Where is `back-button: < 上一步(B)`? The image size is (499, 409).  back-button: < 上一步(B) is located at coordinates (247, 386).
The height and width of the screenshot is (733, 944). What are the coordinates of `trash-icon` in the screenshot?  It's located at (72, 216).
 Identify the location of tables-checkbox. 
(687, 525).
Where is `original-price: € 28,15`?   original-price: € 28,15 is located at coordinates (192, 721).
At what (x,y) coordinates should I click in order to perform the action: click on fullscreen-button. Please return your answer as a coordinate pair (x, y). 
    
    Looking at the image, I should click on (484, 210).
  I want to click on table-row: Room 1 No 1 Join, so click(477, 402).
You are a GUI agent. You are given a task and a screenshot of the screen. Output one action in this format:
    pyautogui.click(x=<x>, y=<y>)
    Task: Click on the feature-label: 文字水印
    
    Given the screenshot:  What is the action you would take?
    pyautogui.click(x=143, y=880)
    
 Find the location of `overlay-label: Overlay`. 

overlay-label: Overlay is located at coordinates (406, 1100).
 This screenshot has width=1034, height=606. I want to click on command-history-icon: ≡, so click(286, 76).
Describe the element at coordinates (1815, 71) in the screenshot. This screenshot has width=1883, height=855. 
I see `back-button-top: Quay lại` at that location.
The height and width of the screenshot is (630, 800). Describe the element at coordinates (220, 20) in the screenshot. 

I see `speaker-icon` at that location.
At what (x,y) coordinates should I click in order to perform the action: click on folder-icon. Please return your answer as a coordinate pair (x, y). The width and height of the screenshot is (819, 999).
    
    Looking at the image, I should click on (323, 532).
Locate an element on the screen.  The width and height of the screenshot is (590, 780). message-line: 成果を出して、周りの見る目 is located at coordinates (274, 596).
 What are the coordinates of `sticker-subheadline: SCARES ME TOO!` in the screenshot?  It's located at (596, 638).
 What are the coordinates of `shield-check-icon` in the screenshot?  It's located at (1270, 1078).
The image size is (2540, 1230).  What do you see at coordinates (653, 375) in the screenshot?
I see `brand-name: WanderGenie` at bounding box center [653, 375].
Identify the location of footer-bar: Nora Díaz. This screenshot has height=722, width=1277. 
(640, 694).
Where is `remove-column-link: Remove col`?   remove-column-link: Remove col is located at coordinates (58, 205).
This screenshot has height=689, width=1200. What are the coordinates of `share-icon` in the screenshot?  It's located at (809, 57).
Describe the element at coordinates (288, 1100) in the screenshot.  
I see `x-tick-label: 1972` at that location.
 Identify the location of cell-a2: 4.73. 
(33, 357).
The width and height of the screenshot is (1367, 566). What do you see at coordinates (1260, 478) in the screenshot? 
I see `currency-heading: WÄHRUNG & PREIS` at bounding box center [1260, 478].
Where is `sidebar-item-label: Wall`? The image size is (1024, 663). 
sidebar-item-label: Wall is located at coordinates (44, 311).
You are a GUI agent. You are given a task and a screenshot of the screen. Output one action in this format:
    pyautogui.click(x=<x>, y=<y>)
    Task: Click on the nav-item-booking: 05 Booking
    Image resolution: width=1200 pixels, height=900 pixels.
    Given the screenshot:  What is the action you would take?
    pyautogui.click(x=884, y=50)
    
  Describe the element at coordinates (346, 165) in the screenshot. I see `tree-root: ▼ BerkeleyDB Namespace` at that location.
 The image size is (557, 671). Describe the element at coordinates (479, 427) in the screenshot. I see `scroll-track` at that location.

WHAT TO WORK ON: Render the lines above as a numbered list, omitting any blank lines.

PROBLEM SOLUTION:
1. Where is `back-button: < 上一步(B)`? The image size is (499, 409).  back-button: < 上一步(B) is located at coordinates (247, 386).
2. The height and width of the screenshot is (733, 944). What are the coordinates of `trash-icon` in the screenshot?  It's located at (72, 216).
3.  Identify the location of tables-checkbox. 
4. (687, 525).
5. Where is `original-price: € 28,15`?   original-price: € 28,15 is located at coordinates (192, 721).
6. At what (x,y) coordinates should I click in order to perform the action: click on fullscreen-button. Please return your answer as a coordinate pair (x, y). 
7.     Looking at the image, I should click on (484, 210).
8.   I want to click on table-row: Room 1 No 1 Join, so click(477, 402).
9. You are a GUI agent. You are given a task and a screenshot of the screen. Output one action in this format:
10.     pyautogui.click(x=<x>, y=<y>)
11.     Task: Click on the feature-label: 文字水印
12.     Given the screenshot:  What is the action you would take?
13.     pyautogui.click(x=143, y=880)
14.  Find the location of `overlay-label: Overlay`. 
15. overlay-label: Overlay is located at coordinates (406, 1100).
16.  This screenshot has width=1034, height=606. I want to click on command-history-icon: ≡, so click(286, 76).
17. Describe the element at coordinates (1815, 71) in the screenshot. This screenshot has width=1883, height=855. 
18. I see `back-button-top: Quay lại` at that location.
19. The height and width of the screenshot is (630, 800). Describe the element at coordinates (220, 20) in the screenshot. 
20. I see `speaker-icon` at that location.
21. At what (x,y) coordinates should I click in order to perform the action: click on folder-icon. Please return your answer as a coordinate pair (x, y). The width and height of the screenshot is (819, 999).
22.     Looking at the image, I should click on (323, 532).
23. Locate an element on the screen.  The width and height of the screenshot is (590, 780). message-line: 成果を出して、周りの見る目 is located at coordinates (274, 596).
24.  What are the coordinates of `sticker-subheadline: SCARES ME TOO!` in the screenshot?  It's located at (596, 638).
25.  What are the coordinates of `shield-check-icon` in the screenshot?  It's located at (1270, 1078).
26. The image size is (2540, 1230).  What do you see at coordinates (653, 375) in the screenshot?
27. I see `brand-name: WanderGenie` at bounding box center [653, 375].
28. Identify the location of footer-bar: Nora Díaz. This screenshot has height=722, width=1277. 
29. (640, 694).
30. Where is `remove-column-link: Remove col`?   remove-column-link: Remove col is located at coordinates (58, 205).
31. This screenshot has height=689, width=1200. What are the coordinates of `share-icon` in the screenshot?  It's located at (809, 57).
32. Describe the element at coordinates (288, 1100) in the screenshot.  
33. I see `x-tick-label: 1972` at that location.
34.  Identify the location of cell-a2: 4.73. 
35. (33, 357).
36. The width and height of the screenshot is (1367, 566). What do you see at coordinates (1260, 478) in the screenshot? 
37. I see `currency-heading: WÄHRUNG & PREIS` at bounding box center [1260, 478].
38. Where is `sidebar-item-label: Wall`? The image size is (1024, 663). 
39. sidebar-item-label: Wall is located at coordinates (44, 311).
40. You are a GUI agent. You are given a task and a screenshot of the screen. Output one action in this format:
41.     pyautogui.click(x=<x>, y=<y>)
42.     Task: Click on the nav-item-booking: 05 Booking
43.     Image resolution: width=1200 pixels, height=900 pixels.
44.     Given the screenshot:  What is the action you would take?
45.     pyautogui.click(x=884, y=50)
46.   Describe the element at coordinates (346, 165) in the screenshot. I see `tree-root: ▼ BerkeleyDB Namespace` at that location.
47.  The image size is (557, 671). Describe the element at coordinates (479, 427) in the screenshot. I see `scroll-track` at that location.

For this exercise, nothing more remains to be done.